"""

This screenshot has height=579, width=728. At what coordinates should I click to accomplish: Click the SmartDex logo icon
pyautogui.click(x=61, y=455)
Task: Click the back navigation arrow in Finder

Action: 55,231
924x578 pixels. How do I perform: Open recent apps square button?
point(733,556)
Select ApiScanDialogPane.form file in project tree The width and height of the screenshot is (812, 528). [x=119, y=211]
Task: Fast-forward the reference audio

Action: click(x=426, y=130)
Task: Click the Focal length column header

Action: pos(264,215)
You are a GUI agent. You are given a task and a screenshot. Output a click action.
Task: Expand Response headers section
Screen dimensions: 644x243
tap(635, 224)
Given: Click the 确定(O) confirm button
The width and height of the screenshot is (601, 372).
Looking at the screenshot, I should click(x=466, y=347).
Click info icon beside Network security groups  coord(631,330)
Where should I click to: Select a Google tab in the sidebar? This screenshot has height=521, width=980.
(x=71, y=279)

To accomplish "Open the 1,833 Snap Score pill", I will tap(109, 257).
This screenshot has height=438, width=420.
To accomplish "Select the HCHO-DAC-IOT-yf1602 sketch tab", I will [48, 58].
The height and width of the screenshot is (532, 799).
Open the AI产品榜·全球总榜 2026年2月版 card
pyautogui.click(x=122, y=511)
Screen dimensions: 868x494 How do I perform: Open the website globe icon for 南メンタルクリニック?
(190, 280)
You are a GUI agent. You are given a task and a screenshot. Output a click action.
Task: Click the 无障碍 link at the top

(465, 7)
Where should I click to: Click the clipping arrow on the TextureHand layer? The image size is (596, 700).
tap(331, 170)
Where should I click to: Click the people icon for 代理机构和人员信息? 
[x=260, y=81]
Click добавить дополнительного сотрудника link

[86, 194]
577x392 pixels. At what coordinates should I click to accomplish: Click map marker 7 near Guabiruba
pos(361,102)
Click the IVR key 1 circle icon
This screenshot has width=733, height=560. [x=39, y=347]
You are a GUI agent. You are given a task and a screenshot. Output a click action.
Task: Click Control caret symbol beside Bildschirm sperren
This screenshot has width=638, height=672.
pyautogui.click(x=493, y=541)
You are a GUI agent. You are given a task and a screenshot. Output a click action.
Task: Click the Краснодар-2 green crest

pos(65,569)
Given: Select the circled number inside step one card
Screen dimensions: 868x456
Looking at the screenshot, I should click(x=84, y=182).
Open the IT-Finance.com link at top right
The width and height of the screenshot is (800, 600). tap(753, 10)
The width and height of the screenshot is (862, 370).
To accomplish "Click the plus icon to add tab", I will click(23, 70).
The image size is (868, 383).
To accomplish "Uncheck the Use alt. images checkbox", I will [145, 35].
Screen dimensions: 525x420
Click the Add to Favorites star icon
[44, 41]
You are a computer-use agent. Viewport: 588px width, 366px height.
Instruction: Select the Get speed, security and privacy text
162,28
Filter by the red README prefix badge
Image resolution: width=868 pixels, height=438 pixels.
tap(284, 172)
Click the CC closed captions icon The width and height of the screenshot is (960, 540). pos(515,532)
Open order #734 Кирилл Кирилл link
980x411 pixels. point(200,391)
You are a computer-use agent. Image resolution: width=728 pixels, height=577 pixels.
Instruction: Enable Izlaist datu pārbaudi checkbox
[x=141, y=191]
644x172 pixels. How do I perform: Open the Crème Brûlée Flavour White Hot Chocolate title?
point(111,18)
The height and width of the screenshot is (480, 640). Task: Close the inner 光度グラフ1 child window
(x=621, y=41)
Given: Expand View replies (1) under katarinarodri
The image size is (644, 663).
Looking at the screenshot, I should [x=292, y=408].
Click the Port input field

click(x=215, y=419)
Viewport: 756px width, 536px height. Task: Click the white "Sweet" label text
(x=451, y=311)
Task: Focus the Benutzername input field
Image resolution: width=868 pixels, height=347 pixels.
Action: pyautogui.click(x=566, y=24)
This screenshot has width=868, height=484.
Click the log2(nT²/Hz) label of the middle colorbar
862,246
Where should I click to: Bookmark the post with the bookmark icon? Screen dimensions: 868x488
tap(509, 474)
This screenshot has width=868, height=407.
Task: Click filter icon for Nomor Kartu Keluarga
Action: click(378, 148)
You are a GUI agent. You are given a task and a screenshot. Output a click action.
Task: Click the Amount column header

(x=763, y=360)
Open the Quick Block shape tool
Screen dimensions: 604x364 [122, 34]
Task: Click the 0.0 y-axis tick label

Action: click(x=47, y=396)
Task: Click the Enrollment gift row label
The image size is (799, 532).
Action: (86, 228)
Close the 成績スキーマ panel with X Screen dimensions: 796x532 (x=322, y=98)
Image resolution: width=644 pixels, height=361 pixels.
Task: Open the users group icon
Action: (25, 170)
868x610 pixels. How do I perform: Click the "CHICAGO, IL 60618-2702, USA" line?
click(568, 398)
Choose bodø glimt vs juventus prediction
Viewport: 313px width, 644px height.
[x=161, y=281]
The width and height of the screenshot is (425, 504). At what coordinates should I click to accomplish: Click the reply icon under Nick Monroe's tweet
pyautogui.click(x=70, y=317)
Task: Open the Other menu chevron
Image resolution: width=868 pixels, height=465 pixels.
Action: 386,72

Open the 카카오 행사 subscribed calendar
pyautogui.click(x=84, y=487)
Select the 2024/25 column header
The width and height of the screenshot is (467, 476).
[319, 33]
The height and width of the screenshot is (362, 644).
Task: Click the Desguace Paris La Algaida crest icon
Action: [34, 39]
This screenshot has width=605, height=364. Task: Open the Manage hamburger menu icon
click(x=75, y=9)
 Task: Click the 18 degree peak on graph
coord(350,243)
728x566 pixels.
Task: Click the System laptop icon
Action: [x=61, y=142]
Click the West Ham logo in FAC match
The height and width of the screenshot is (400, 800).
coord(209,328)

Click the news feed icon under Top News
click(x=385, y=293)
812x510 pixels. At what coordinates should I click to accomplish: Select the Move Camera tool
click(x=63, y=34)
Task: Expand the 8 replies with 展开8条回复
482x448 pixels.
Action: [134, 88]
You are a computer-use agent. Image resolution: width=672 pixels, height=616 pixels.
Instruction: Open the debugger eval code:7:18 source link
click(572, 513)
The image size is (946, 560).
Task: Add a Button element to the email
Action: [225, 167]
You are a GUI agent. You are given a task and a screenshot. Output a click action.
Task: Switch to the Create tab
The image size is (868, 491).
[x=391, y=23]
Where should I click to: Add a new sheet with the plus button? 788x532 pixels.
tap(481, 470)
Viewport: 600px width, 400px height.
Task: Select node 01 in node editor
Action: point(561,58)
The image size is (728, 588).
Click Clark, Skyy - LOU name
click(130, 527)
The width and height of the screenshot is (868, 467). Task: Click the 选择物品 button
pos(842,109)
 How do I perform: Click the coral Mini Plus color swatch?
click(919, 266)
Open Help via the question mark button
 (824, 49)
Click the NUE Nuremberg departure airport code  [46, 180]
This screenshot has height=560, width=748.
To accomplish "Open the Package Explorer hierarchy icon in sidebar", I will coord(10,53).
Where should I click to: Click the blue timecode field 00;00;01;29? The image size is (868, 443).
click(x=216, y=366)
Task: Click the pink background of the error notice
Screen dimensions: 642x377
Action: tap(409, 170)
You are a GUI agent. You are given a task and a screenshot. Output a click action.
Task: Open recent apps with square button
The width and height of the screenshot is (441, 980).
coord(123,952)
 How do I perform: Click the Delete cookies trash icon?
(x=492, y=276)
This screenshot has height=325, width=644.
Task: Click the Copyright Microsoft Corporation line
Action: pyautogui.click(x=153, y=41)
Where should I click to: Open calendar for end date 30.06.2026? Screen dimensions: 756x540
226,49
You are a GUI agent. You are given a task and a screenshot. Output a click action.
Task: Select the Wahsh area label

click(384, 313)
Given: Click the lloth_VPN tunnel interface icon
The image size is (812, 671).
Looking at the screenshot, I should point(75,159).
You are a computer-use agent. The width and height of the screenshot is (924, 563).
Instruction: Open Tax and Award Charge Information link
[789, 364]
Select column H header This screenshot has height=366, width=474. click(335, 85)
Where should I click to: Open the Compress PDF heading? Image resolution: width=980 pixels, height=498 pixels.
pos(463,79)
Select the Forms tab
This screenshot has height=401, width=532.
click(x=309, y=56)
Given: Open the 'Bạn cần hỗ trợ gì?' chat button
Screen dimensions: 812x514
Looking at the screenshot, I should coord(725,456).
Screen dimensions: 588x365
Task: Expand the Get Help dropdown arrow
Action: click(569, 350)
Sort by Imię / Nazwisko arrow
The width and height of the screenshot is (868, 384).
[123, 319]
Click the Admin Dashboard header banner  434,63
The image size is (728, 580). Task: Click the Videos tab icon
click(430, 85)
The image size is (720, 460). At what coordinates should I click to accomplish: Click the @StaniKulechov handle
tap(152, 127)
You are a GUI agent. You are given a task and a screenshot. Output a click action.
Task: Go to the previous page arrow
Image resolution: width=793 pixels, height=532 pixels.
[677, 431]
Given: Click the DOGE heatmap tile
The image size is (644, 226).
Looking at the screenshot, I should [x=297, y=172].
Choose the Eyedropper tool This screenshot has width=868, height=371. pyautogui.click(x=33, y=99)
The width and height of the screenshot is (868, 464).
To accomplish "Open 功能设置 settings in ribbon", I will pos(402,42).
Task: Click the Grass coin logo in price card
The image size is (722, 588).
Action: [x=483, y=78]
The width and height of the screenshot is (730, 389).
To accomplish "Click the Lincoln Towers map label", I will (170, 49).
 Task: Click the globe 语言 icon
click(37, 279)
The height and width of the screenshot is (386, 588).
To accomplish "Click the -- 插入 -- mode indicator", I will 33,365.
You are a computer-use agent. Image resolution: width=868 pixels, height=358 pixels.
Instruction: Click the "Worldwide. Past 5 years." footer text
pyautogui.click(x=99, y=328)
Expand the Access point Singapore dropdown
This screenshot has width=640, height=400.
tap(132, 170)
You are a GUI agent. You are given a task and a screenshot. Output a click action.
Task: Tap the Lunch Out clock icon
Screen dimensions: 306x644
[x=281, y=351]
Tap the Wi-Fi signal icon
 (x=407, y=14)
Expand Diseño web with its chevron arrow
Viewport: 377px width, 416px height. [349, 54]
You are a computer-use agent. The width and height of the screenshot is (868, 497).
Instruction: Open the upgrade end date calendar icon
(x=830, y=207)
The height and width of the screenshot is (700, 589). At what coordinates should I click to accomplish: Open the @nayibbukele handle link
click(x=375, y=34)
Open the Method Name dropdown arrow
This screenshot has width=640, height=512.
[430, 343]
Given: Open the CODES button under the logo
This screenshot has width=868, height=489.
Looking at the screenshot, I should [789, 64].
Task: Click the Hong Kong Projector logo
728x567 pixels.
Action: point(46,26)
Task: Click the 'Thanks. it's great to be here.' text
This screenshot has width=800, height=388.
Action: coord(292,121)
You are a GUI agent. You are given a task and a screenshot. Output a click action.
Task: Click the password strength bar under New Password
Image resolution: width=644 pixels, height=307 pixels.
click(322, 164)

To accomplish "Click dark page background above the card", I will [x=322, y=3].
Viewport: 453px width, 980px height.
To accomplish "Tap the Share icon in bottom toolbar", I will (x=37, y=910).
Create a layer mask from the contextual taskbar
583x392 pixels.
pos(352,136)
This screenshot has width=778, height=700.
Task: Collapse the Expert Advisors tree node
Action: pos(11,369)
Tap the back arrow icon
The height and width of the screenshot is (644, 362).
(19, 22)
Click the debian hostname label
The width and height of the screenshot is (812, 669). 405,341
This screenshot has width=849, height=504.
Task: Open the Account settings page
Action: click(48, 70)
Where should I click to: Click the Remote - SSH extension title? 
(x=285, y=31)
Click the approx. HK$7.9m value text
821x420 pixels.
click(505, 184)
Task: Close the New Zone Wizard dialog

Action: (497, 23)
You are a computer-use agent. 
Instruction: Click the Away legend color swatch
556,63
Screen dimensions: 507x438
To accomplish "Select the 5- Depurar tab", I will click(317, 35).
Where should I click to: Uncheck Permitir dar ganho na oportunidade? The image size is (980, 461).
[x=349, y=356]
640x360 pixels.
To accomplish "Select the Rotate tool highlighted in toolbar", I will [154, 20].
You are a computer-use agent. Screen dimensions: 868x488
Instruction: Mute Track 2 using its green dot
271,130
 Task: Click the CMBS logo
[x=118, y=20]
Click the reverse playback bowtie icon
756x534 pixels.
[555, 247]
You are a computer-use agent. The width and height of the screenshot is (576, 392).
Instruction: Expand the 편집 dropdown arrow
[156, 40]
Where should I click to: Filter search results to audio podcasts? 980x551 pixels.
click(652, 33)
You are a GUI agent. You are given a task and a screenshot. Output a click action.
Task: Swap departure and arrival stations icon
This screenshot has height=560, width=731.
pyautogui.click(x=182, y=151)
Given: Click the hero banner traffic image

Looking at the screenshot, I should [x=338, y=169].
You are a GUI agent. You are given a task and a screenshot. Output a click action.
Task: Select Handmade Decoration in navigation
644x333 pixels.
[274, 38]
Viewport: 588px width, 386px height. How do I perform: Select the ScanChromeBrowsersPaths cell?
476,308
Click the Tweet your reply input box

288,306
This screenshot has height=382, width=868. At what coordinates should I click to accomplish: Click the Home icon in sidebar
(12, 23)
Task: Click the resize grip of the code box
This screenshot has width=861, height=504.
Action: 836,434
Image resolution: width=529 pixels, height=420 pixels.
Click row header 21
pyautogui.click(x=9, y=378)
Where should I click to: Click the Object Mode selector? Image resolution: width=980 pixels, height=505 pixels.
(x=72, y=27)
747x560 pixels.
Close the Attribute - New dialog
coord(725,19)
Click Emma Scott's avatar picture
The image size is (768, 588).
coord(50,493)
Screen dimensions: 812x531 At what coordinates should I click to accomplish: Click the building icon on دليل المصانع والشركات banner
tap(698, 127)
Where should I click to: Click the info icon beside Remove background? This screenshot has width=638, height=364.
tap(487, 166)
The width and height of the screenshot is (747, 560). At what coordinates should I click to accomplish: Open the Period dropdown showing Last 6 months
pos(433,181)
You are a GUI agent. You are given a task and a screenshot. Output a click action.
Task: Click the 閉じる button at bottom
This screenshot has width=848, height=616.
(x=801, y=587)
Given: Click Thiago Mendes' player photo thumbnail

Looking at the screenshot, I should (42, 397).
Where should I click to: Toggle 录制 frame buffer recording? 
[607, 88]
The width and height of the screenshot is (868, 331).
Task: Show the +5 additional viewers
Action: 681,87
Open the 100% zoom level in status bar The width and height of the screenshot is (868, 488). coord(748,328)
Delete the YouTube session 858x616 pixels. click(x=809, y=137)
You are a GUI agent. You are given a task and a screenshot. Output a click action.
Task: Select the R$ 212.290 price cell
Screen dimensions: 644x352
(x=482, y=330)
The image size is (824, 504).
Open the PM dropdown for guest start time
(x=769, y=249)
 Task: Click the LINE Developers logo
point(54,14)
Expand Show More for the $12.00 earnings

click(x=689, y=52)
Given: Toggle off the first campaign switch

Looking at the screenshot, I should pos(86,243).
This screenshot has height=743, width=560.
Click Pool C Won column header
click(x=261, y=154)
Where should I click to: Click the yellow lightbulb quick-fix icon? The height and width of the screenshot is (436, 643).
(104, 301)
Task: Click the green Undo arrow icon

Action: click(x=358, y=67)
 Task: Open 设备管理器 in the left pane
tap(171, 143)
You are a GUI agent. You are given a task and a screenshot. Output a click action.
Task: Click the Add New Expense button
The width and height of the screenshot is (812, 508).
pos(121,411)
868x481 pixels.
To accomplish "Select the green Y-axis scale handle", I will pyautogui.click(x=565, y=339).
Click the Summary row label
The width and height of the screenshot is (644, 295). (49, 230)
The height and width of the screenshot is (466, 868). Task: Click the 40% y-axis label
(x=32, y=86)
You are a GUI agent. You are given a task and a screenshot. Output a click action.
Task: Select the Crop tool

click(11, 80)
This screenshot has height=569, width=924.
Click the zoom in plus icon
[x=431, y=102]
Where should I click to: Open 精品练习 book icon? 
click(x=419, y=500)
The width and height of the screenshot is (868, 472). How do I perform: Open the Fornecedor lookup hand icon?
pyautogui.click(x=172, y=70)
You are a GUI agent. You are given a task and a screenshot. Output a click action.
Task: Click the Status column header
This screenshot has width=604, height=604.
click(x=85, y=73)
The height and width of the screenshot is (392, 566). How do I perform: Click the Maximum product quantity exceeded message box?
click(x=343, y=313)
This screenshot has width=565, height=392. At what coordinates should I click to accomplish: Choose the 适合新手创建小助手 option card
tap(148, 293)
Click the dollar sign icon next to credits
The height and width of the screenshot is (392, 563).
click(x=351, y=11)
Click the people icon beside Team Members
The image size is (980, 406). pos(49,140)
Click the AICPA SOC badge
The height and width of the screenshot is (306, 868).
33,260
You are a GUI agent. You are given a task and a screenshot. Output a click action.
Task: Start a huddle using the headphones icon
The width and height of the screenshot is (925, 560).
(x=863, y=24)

"""

PROBLEM TO SOLVE - Each line in the material with "price" in it must be reported.

WRITTEN SOLUTION -
Task: Click the Grass coin logo in price card
Task: Select the R$ 212.290 price cell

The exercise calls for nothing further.